▶ _ACTIVITY_: Set down again exactly the lines of the listing below that fall between the line holding "You are a GUI" and the line holding "Open the Military sword and helmet icon", inclusive.

▶ _RECORDED DATA_:
================
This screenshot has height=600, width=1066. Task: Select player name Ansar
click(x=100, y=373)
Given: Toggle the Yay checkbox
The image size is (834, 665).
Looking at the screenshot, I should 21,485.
================
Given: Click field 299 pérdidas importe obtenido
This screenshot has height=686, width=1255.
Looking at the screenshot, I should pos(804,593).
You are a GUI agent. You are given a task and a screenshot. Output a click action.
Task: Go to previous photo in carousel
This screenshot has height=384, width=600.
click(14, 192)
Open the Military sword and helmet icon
================
▶ _RESPONSE_:
You are a GUI agent. You are given a task and a screenshot. Output a click action.
Task: Go to previous photo in carousel
This screenshot has height=384, width=600.
click(14, 192)
Open the Military sword and helmet icon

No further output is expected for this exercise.